►
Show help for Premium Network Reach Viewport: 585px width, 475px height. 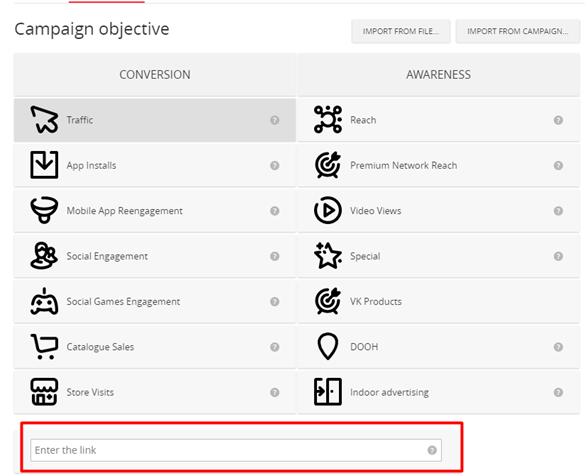[x=558, y=165]
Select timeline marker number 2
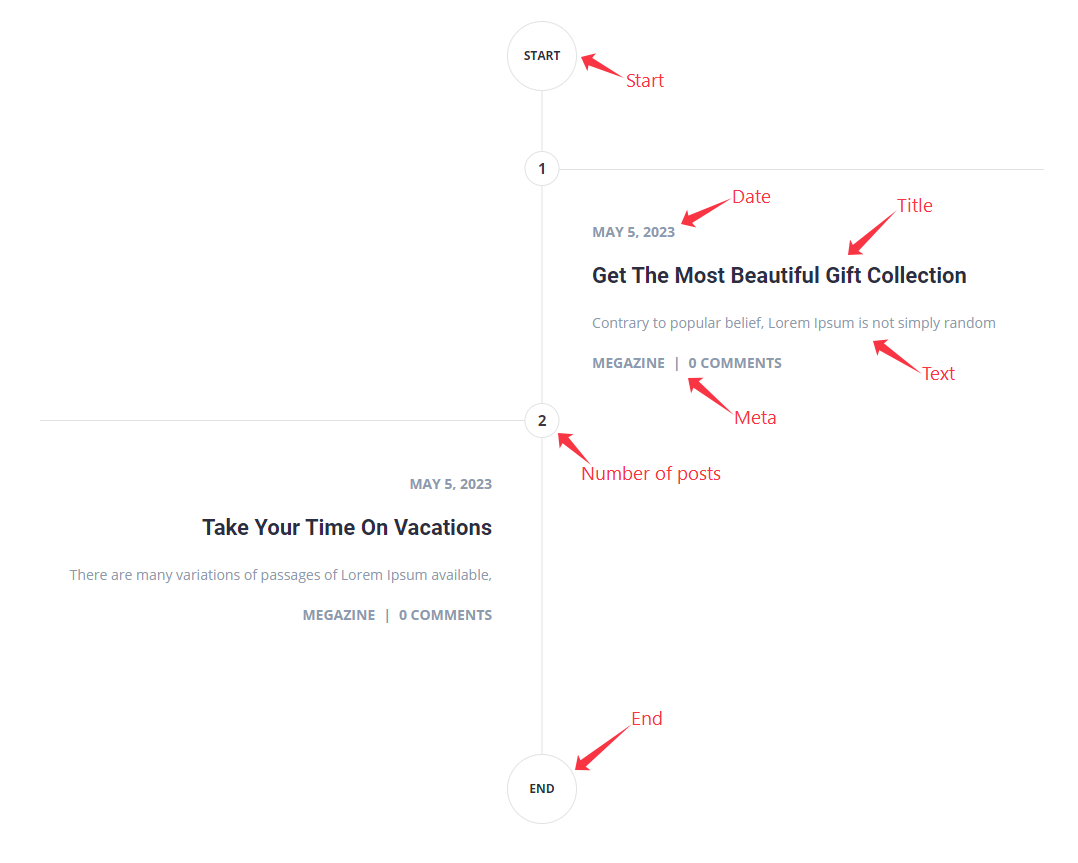1078x863 pixels. pyautogui.click(x=541, y=421)
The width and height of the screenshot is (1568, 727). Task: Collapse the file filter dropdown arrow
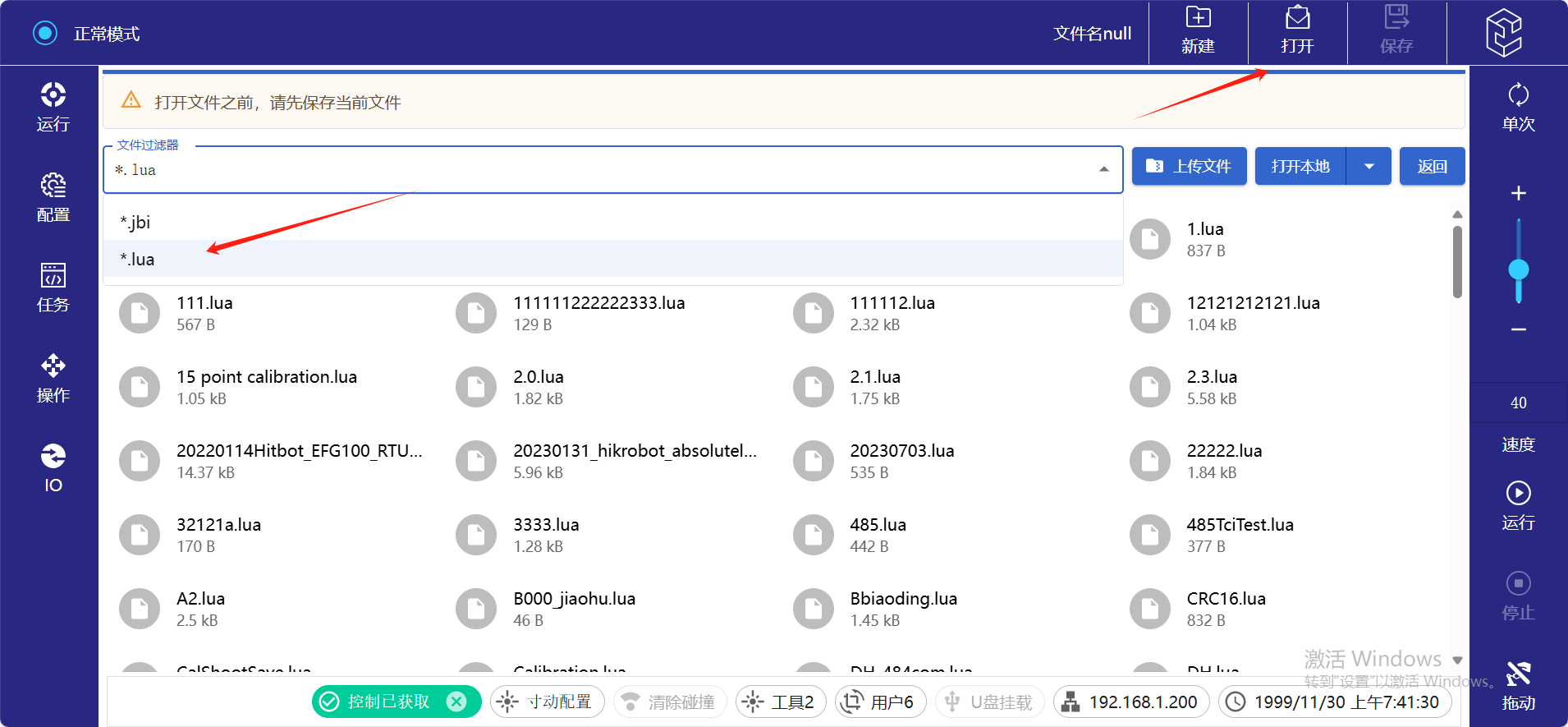[x=1103, y=169]
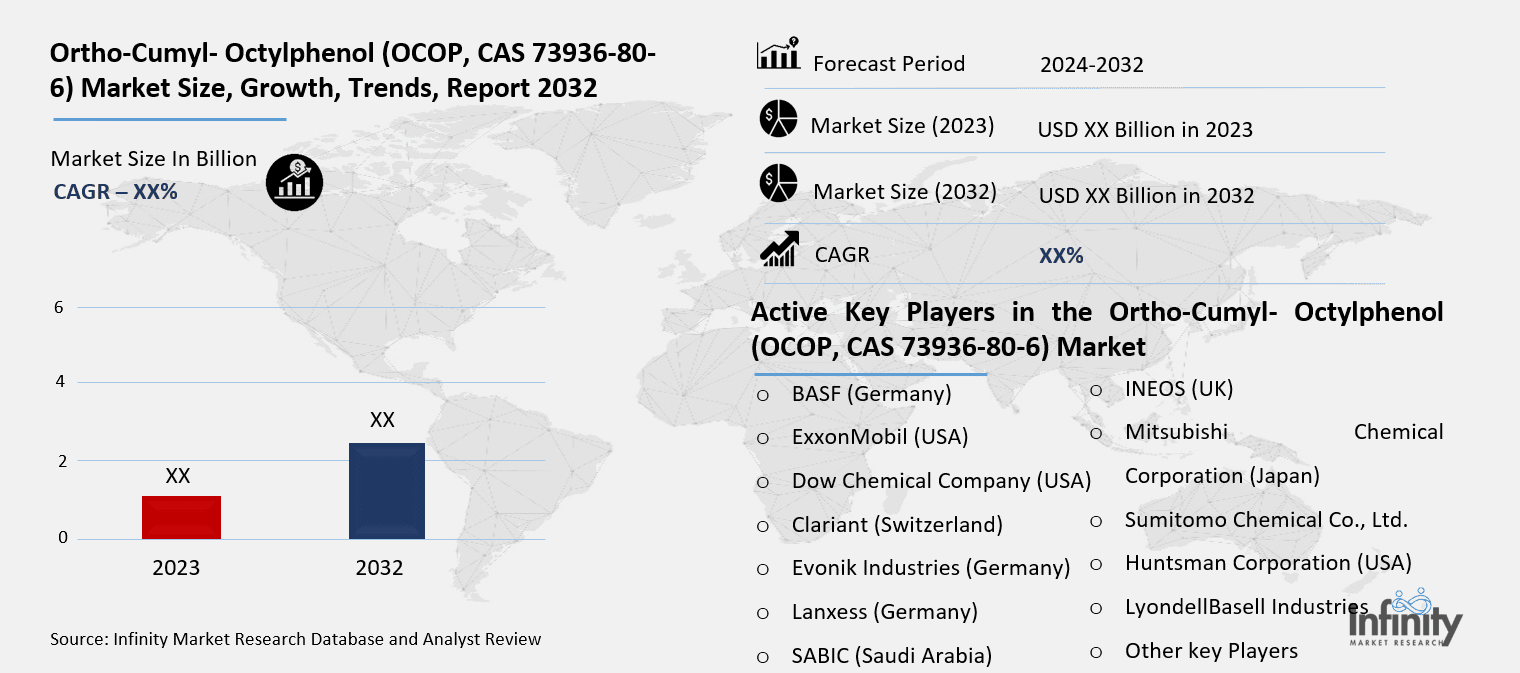Image resolution: width=1520 pixels, height=673 pixels.
Task: Click the bullet marker beside BASF (Germany)
Action: click(764, 395)
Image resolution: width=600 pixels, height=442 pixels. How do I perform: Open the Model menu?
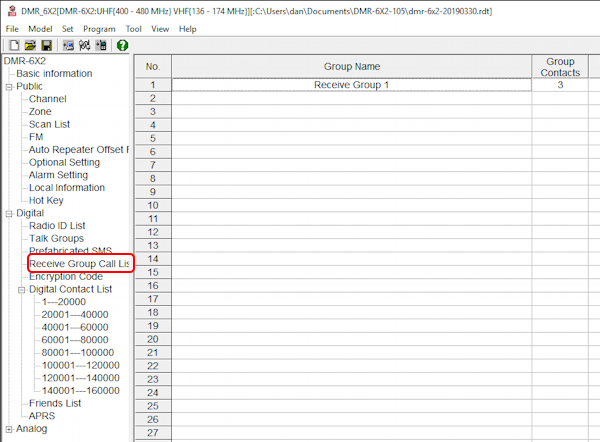(40, 29)
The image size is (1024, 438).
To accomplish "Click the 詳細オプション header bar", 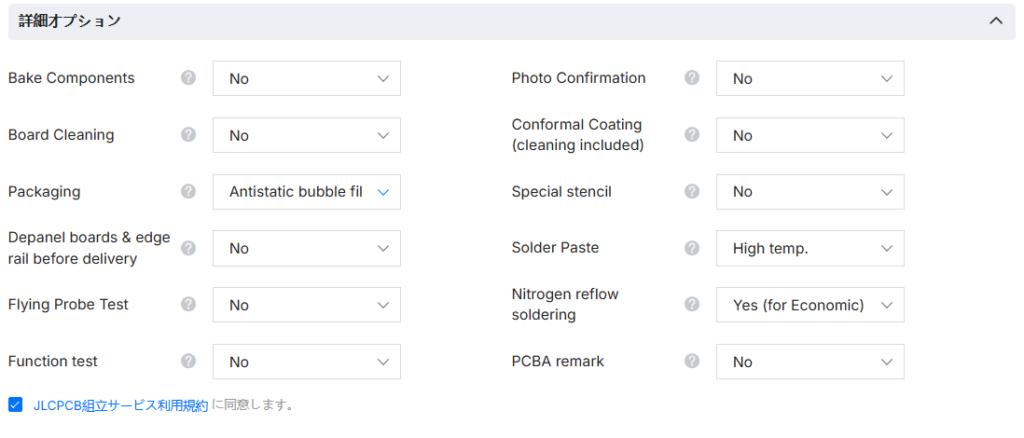I will (500, 21).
◄
- [DO THIS]: Extract each line of the records above that contains the string "Task". Case matters.

- [OUTPUT FOR THIS EXERCISE]:
The width and height of the screenshot is (1568, 727). Task: Collapse the file filter dropdown arrow
Task: Click the bullet marker beside BASF (Germany)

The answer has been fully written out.